▶ **Problem requirements**: For the word "window", copy every line of the material that includes it.

▶ **Material for this task**:

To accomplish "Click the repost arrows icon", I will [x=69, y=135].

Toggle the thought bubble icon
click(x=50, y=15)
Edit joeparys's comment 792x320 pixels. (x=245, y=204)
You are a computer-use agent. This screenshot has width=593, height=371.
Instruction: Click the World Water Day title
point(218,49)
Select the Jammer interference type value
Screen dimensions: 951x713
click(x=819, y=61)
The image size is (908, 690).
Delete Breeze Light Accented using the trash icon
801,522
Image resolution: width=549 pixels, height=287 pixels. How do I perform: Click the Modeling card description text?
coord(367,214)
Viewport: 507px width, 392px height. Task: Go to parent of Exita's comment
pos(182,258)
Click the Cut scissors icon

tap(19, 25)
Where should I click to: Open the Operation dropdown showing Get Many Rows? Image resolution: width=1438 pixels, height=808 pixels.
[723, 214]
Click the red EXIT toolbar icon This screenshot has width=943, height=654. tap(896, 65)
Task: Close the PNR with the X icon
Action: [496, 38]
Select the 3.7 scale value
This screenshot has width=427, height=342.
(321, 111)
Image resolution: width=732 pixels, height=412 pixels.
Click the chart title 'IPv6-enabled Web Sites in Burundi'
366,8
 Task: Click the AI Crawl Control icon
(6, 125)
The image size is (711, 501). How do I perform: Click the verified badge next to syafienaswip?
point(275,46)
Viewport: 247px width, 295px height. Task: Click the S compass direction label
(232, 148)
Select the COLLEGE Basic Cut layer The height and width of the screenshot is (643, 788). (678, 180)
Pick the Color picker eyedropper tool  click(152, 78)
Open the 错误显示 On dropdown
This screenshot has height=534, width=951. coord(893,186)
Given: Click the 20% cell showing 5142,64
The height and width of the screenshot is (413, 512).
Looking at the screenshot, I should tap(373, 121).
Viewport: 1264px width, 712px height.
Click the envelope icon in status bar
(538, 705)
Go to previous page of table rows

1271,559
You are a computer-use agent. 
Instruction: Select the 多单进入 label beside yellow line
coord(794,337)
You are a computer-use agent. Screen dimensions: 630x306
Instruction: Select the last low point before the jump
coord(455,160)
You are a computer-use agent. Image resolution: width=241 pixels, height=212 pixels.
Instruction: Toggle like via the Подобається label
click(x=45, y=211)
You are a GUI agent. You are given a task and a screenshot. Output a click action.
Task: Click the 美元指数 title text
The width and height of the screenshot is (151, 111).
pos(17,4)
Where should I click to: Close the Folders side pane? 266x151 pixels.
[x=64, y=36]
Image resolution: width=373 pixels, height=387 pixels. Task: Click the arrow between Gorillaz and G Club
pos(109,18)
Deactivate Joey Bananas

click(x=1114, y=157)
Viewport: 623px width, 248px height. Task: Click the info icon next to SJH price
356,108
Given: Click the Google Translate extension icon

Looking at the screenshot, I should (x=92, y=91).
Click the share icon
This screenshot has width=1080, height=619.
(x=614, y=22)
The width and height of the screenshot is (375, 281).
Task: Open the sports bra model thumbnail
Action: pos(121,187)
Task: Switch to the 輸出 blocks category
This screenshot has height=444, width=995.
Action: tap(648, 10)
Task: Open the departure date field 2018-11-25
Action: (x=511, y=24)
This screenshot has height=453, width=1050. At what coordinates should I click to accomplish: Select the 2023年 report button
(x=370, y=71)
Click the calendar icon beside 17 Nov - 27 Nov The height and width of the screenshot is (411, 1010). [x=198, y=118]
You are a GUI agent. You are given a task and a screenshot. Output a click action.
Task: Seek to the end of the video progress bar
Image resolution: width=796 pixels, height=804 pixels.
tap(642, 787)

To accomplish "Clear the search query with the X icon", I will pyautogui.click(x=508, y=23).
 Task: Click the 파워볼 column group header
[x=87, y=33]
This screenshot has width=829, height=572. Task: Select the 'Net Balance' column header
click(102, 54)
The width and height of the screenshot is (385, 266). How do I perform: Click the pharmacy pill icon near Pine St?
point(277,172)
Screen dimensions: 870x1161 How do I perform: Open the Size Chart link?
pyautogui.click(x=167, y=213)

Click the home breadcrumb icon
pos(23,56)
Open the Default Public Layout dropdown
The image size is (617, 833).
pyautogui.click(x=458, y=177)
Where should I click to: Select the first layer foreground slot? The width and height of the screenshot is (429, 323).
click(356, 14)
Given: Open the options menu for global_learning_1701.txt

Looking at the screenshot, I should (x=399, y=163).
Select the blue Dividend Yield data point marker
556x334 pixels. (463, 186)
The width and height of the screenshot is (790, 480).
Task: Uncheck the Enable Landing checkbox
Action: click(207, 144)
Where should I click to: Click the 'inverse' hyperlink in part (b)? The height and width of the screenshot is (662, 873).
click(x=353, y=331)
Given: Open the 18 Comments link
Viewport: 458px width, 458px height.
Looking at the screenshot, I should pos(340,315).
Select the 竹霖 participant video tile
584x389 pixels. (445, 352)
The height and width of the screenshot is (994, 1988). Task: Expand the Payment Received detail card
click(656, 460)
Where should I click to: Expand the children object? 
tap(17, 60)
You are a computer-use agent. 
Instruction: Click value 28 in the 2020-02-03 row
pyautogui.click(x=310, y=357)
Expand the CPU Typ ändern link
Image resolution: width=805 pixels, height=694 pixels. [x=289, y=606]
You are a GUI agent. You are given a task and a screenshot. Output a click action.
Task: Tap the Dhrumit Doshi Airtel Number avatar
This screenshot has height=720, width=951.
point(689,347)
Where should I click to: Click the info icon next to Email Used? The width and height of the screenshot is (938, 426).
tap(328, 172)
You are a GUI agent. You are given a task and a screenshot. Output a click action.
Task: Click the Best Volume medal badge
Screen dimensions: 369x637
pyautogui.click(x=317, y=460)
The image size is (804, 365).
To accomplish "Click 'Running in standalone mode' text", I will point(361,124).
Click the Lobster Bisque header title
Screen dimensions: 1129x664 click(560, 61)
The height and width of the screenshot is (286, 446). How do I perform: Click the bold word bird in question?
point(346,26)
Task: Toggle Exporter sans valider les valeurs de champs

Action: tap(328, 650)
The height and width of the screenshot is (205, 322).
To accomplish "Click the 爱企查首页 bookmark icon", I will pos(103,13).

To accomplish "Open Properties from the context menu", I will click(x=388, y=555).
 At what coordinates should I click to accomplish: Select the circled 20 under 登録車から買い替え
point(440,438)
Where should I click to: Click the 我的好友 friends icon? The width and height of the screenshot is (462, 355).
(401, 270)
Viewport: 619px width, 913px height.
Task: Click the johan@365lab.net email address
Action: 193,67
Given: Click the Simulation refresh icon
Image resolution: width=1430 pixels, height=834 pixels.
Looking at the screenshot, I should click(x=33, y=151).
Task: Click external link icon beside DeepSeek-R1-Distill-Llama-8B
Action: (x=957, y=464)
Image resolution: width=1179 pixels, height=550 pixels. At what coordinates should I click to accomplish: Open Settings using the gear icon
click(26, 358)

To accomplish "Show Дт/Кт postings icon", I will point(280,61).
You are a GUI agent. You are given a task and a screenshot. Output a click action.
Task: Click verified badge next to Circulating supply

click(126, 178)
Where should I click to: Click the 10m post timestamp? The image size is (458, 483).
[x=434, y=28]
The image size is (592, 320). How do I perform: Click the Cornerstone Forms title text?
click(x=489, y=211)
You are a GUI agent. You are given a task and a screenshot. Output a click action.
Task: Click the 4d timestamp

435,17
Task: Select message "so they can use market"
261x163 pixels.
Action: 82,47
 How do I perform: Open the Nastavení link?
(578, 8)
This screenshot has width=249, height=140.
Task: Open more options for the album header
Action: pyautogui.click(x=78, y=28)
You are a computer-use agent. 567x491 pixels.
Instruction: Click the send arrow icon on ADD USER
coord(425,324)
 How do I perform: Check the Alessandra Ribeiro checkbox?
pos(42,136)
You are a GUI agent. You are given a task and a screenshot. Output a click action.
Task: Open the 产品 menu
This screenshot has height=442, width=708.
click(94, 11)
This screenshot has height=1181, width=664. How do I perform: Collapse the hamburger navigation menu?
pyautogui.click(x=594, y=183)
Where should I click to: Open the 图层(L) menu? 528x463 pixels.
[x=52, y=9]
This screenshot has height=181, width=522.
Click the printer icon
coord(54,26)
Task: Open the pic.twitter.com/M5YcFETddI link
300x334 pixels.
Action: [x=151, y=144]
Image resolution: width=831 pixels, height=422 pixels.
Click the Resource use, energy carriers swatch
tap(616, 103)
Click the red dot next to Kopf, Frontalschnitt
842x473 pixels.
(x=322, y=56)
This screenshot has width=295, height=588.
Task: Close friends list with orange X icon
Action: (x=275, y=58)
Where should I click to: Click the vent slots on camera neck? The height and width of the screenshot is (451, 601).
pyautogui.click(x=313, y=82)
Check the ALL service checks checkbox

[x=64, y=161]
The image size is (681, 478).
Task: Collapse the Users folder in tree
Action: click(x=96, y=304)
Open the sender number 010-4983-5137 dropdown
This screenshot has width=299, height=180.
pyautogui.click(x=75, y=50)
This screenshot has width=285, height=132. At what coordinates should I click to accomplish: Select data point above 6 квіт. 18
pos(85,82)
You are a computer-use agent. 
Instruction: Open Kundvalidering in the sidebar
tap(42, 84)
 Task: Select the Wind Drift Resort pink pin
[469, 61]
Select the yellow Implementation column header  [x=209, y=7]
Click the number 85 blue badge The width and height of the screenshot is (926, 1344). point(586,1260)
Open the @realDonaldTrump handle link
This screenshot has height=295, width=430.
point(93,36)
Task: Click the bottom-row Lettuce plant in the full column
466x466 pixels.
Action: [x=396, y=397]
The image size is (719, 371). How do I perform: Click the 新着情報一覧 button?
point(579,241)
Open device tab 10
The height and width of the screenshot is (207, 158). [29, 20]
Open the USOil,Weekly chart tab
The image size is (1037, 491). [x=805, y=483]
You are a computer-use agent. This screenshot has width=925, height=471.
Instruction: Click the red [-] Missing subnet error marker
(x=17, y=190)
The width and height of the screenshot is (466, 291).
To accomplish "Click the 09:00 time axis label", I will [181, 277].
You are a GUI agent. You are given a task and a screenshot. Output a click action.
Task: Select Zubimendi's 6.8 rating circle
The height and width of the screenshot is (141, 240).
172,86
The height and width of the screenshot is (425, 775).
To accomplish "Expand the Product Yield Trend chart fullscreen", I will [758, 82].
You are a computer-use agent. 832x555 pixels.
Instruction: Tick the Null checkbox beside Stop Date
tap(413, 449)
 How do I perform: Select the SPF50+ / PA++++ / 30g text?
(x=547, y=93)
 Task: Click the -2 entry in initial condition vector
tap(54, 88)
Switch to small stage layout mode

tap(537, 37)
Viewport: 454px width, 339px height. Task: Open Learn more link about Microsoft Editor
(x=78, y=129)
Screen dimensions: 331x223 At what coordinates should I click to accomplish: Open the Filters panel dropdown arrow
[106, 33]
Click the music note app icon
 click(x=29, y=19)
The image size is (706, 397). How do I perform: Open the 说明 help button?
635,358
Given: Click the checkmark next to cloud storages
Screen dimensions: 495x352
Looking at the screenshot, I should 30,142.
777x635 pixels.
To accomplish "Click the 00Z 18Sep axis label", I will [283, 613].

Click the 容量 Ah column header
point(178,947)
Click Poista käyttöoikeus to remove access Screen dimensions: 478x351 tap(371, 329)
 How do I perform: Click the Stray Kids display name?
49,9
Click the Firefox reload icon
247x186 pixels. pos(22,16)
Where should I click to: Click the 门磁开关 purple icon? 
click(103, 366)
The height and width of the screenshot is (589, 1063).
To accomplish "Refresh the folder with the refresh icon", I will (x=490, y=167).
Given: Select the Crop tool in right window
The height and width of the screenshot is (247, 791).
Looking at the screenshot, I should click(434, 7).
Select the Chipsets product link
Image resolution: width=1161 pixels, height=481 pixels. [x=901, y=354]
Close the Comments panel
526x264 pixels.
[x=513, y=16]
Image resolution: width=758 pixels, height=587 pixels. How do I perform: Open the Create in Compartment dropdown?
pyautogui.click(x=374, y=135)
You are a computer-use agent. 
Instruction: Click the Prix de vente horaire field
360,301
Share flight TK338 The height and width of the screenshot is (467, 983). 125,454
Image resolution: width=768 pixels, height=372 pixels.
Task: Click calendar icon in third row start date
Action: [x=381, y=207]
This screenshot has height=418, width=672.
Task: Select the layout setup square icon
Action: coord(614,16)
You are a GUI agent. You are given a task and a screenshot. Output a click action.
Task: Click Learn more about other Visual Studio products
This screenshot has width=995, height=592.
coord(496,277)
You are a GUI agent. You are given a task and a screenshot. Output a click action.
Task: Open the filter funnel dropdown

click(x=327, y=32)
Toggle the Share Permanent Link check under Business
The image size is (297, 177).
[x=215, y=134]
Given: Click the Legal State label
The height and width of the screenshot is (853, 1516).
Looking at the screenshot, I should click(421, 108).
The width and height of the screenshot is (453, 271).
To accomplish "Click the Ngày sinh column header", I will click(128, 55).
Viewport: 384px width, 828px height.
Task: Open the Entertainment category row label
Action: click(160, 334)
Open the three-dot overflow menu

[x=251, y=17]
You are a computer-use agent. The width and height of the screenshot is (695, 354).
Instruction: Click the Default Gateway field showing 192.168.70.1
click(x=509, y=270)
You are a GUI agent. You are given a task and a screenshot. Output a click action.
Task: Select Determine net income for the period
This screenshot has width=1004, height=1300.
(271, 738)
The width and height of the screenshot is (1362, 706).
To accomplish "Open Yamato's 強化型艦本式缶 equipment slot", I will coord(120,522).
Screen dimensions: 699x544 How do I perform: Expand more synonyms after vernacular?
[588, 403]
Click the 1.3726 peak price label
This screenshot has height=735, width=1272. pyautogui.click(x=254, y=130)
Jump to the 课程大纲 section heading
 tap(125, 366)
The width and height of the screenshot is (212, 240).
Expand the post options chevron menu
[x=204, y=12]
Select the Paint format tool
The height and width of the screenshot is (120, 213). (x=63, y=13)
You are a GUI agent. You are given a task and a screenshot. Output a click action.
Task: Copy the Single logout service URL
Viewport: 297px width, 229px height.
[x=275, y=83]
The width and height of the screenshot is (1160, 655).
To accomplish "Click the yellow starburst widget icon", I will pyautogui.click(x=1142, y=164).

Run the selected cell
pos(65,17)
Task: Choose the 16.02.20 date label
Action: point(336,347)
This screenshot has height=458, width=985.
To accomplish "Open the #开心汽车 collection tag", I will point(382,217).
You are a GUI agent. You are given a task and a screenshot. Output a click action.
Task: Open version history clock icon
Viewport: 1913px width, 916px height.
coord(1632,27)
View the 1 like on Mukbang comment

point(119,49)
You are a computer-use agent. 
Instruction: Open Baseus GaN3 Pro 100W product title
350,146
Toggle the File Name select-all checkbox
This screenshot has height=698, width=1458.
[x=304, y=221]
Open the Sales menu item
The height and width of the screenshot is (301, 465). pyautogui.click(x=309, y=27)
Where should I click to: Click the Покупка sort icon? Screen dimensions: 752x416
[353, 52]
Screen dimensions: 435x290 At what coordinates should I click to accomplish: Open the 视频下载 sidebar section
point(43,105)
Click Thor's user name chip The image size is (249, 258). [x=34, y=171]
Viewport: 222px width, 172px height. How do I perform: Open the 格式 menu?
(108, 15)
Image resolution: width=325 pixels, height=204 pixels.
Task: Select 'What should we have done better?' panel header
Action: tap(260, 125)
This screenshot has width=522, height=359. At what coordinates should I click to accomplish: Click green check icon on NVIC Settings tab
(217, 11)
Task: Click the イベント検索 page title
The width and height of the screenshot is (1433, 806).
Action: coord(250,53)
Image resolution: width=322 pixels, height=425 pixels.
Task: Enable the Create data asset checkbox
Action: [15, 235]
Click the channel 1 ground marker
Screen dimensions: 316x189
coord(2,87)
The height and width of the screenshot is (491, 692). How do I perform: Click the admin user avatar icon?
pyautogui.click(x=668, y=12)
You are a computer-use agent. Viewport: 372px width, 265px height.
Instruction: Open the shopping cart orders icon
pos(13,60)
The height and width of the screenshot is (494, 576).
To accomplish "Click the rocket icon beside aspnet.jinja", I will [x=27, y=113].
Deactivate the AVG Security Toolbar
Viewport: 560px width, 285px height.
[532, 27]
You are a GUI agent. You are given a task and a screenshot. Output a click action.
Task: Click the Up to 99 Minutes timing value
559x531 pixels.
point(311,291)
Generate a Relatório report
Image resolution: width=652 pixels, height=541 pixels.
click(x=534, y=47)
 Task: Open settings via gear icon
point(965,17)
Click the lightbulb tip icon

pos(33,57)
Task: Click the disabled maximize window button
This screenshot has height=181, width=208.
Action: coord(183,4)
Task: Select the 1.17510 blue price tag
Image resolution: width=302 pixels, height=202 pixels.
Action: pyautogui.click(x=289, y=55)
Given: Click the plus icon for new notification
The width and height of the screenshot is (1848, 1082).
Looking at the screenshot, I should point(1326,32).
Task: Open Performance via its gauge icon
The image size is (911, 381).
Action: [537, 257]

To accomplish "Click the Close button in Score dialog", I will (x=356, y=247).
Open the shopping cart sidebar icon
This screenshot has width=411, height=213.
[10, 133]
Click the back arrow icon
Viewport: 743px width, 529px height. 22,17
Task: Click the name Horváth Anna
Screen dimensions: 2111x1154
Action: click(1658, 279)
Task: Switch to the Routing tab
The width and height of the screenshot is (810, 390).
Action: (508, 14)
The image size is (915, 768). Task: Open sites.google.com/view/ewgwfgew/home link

▶ **Completed task**:
Given: Select the Crop tool in right window
Task: Click the disabled maximize window button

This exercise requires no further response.